O procurador-geral da República, Paulo Gonet, declarou que uma das principais prioridades da PGR para o ano de 2026 é impedir a entrada de facções criminosas e milícias no processo eleitoral. Gonet enfatizou que o Brasil não pode conviver com ‘estados paralelos’ montados por organizações criminosas.
Em entrevista ao podcast EsferaCast, Gonet afirmou: “O Estado brasileiro não pode conviver com estados paralelos montados e dirigidos por organizações criminosas”. Ele destacou que a Procuradoria-Geral da República e o Tribunal Superior Eleitoral (TSE) estão atentos a abusos de poder político e econômico, citando casos em que facções impedem candidatos de realizar campanhas em territórios dominados.

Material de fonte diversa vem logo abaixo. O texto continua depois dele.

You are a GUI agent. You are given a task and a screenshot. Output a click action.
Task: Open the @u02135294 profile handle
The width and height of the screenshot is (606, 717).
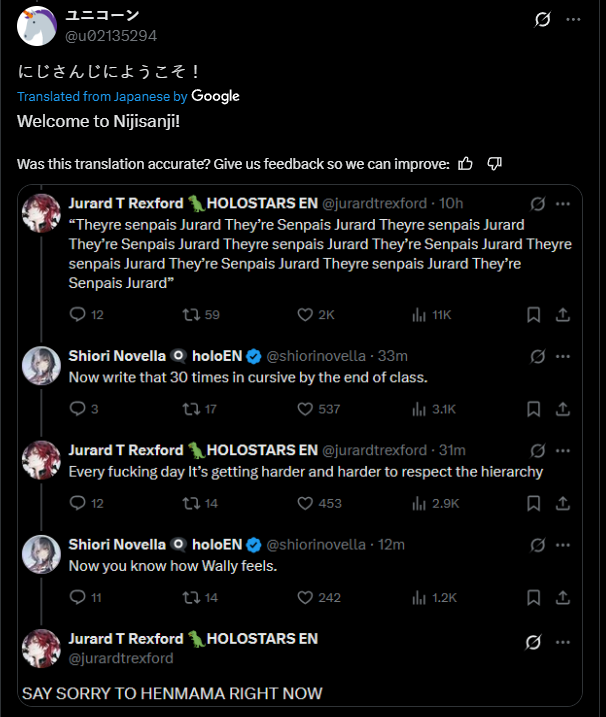111,36
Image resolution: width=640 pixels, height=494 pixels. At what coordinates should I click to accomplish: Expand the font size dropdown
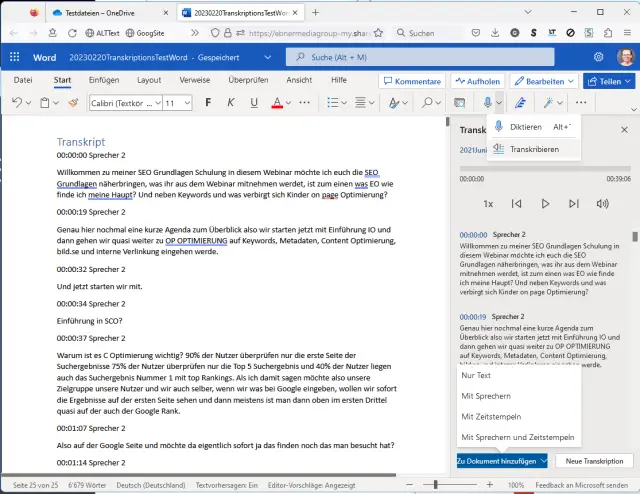click(x=187, y=102)
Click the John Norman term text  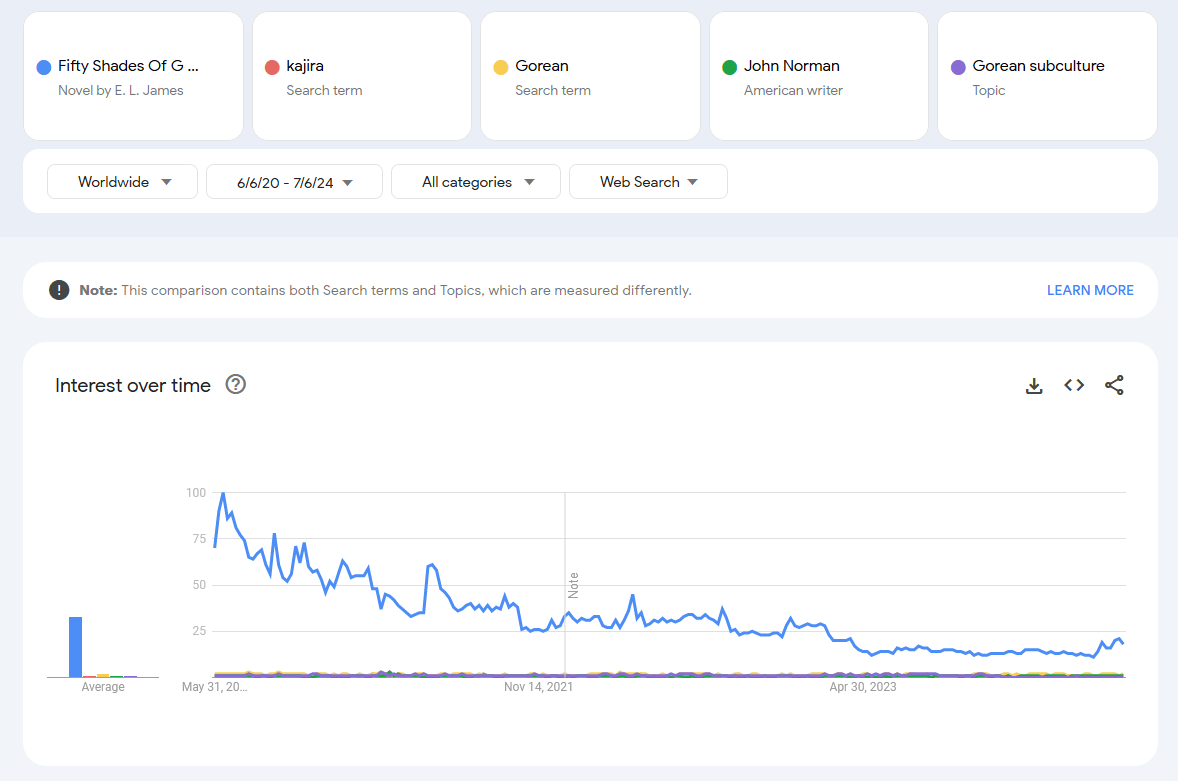pyautogui.click(x=791, y=66)

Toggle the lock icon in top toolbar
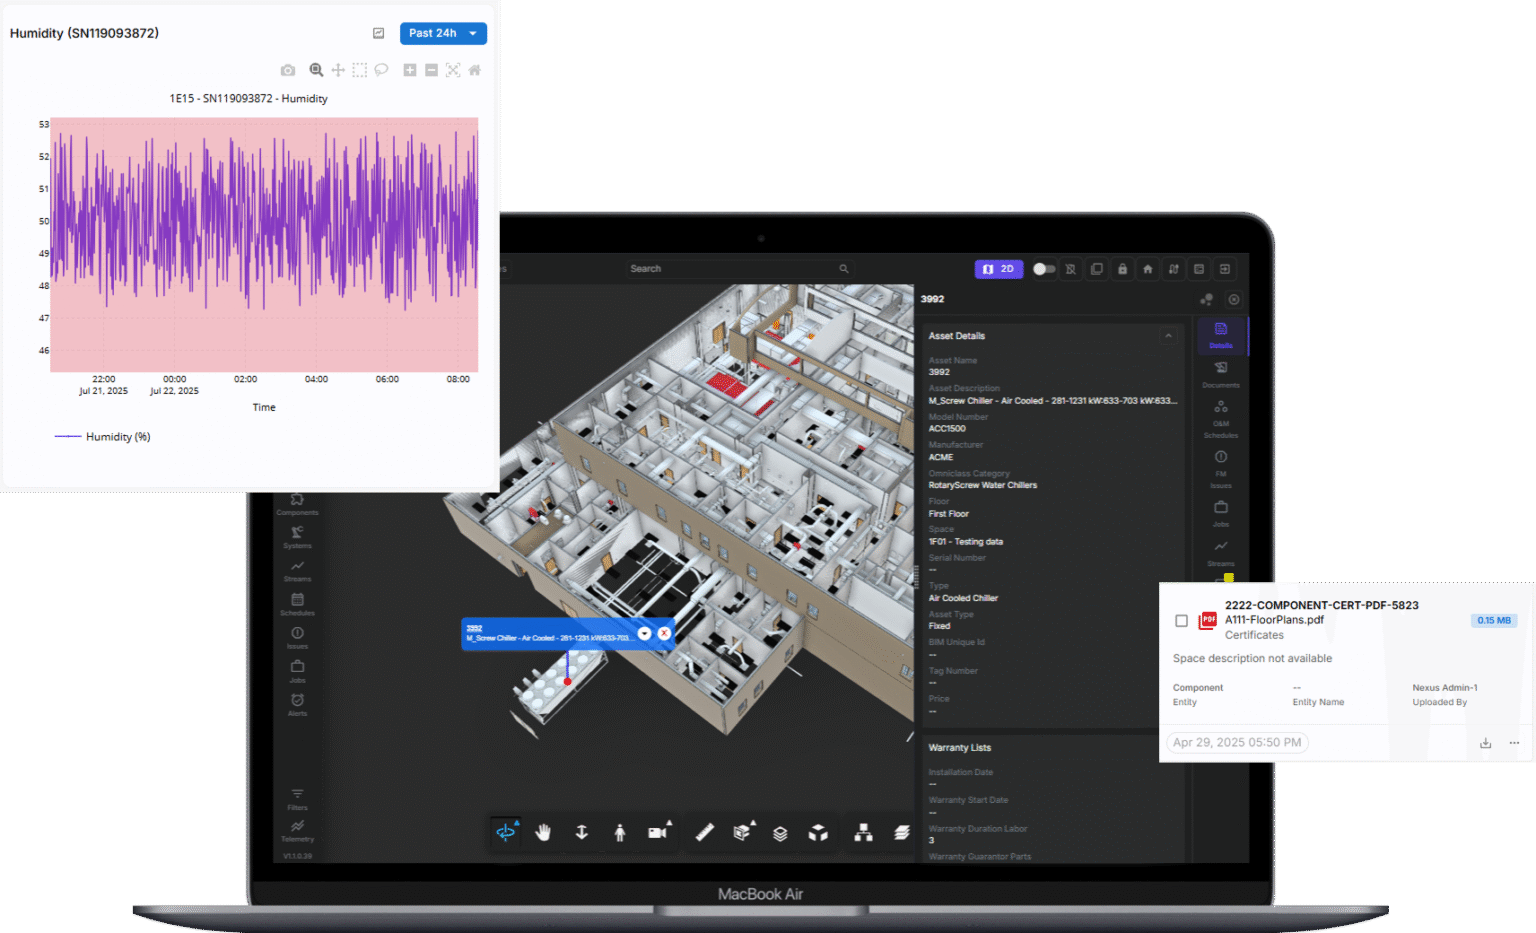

Classificação de Grupos como Terroristas
Questionado sobre a recente classificação do Primeiro Comando da Capital (PCC) e do Comando Vermelho (CV) como grupos terroristas pelos Estados Unidos, Gonet reconheceu que essa medida traz uma perspectiva negativa para a imagem do Brasil, mas também serve como um estímulo para a união entre os poderes. Ele comentou: “Evidentemente que não é bom, porque expõe o Brasil a perspectivas negativas, mas tem um aspecto positivo, pois estimula todos os atores do poder público a se unirem para enfrentar esse mal”.
Desafios da Inteligência Artificial
Além das ameaças das facções, Gonet identificou a Inteligência Artificial como um desafio significativo para a integridade das campanhas eleitorais. Ele admitiu a dificuldade em distinguir conteúdos maliciosos de informações verdadeiras em tempo real. “Nós vamos ter que ter alguns parâmetros abstratos e seguir confrontando os casos com esses parâmetros”, afirmou.
O procurador garantiu que a PGR atuará imediatamente diante de indícios de deepfakes, assegurando que a integridade das eleições será uma prioridade.
Opinião
A preocupação expressa por Gonet reflete a urgência em garantir um processo eleitoral limpo e seguro, essencial para a saúde da democracia no Brasil.